An elderly Adult Dependent Relative represented by Emma Harris, instructed by Nag Law Solicitors, has been successful in her appeal against the refusal of her claim to join her son in the UK. In this case, perhaps unusually, it was possible to show that although the Appellant’s sponsor was capable of supporting her and looking after her in the UK with private medical insurance, the cost of hiring care for her in her home country was far too expensive for her family.
With the change to the Immigration Rules in 2012, the test for Adult Dependent Relatives to meet in order to join their family members in the UK became incredibly stringent. They have to prove (as set out in Section E-ECDR of Appendix FM the Immigration Rules), not only that, as a result of age, illness or disability they require long-term personal care to perform everyday tasks but also that even with the practical and financial help of the sponsor they are unable to access the required level of care in their country of origin either because such care is not available or is unaffordable.
In cases like BRITCITS v The Secretary of State for the Home Department  EWCA Civ 368, it has been argued that the Rules post-2012 are now so stringent for Adult Dependent Relatives that they are virtually impossible to meet. This is certainly supported by Home Office figures that suggest that successful applications fell from 2,325 per year prior to 2012 to an average of 162 per year (see Adult dependent relatives: review). The argument was unsuccessful, however, with the Court noting in BRITCITS that:
“True it is that significantly fewer dependants, including parents, will be able to satisfy the new conditions but that was always the intention.”

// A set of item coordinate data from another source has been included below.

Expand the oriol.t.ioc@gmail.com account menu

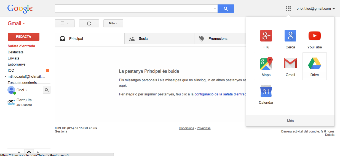tap(315, 9)
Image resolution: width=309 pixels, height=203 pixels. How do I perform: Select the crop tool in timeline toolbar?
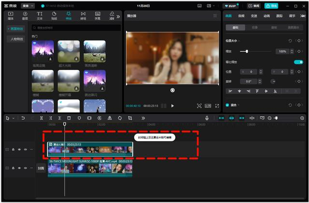pos(130,118)
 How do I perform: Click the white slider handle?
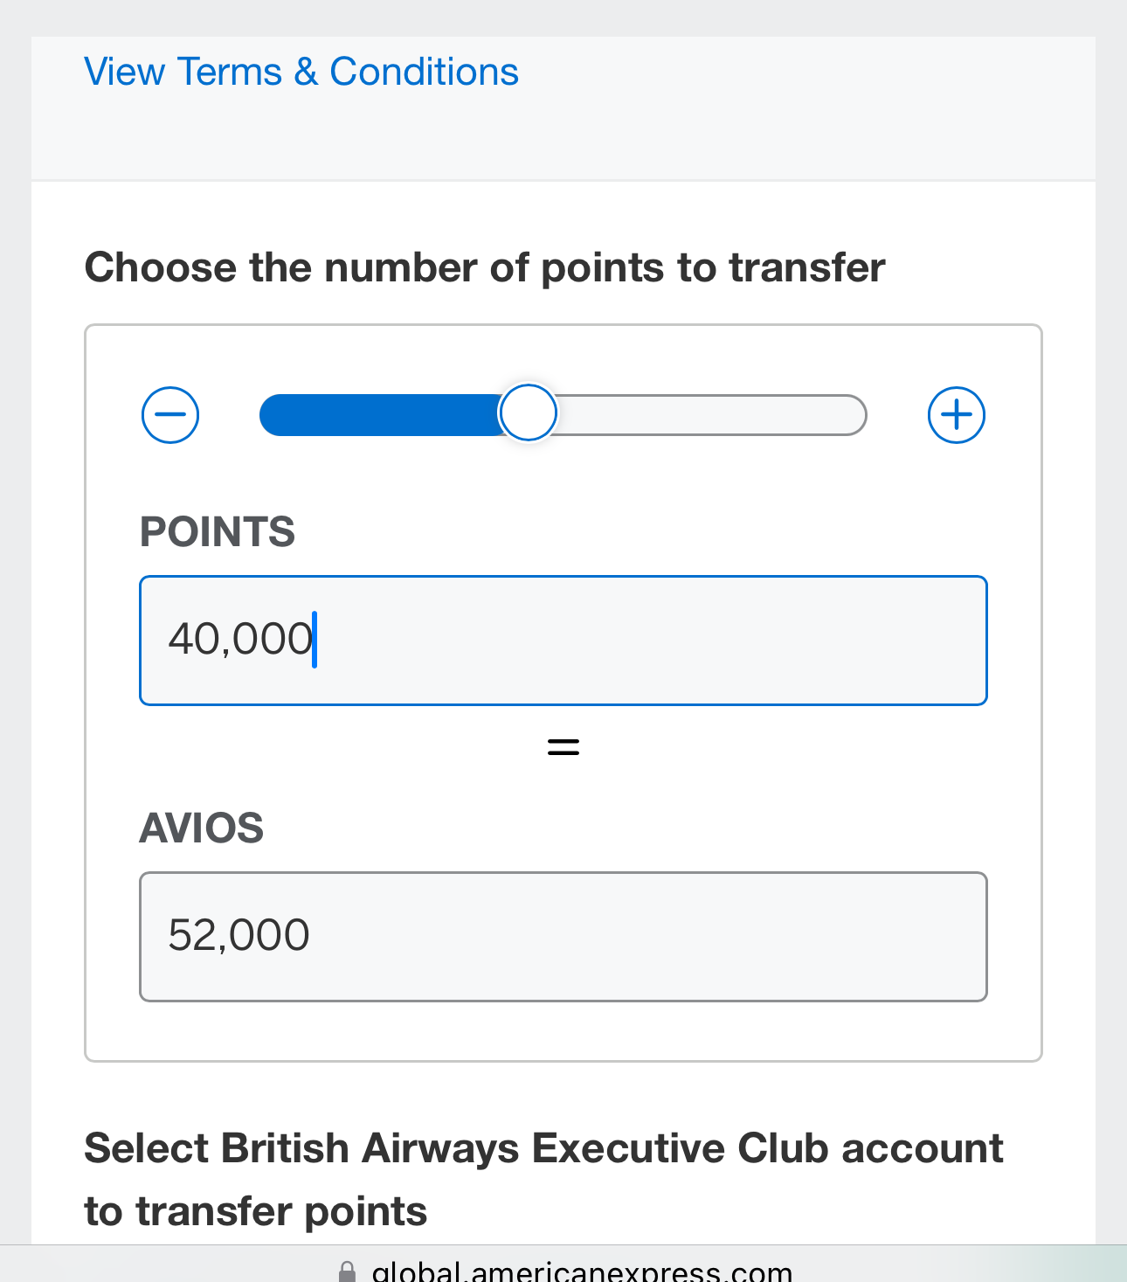(x=528, y=412)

In light of the stringency of the new Rules, it is therefore comforting that it is still possible to succeed in some circumstances.

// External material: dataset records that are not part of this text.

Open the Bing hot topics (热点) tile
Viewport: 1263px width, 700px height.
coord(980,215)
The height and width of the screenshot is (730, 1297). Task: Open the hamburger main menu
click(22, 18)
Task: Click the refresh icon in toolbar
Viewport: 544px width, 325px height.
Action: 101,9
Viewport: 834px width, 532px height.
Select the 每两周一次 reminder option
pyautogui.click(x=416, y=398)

It may be that for families with relatives abroad, the required care is both available and affordable but, as in this case, despite the reluctance of clients sometimes even to explore the possibility of finding care in their own countries, it is important that they try to do so. In this case, although it was difficult to obtain, official information from the equivalent of the DWP in the country of origin about the extent of care that can be provided by the State, and the corresponding costs of supplementary care which could be privately paid for, was instrumental in the success of this appeal.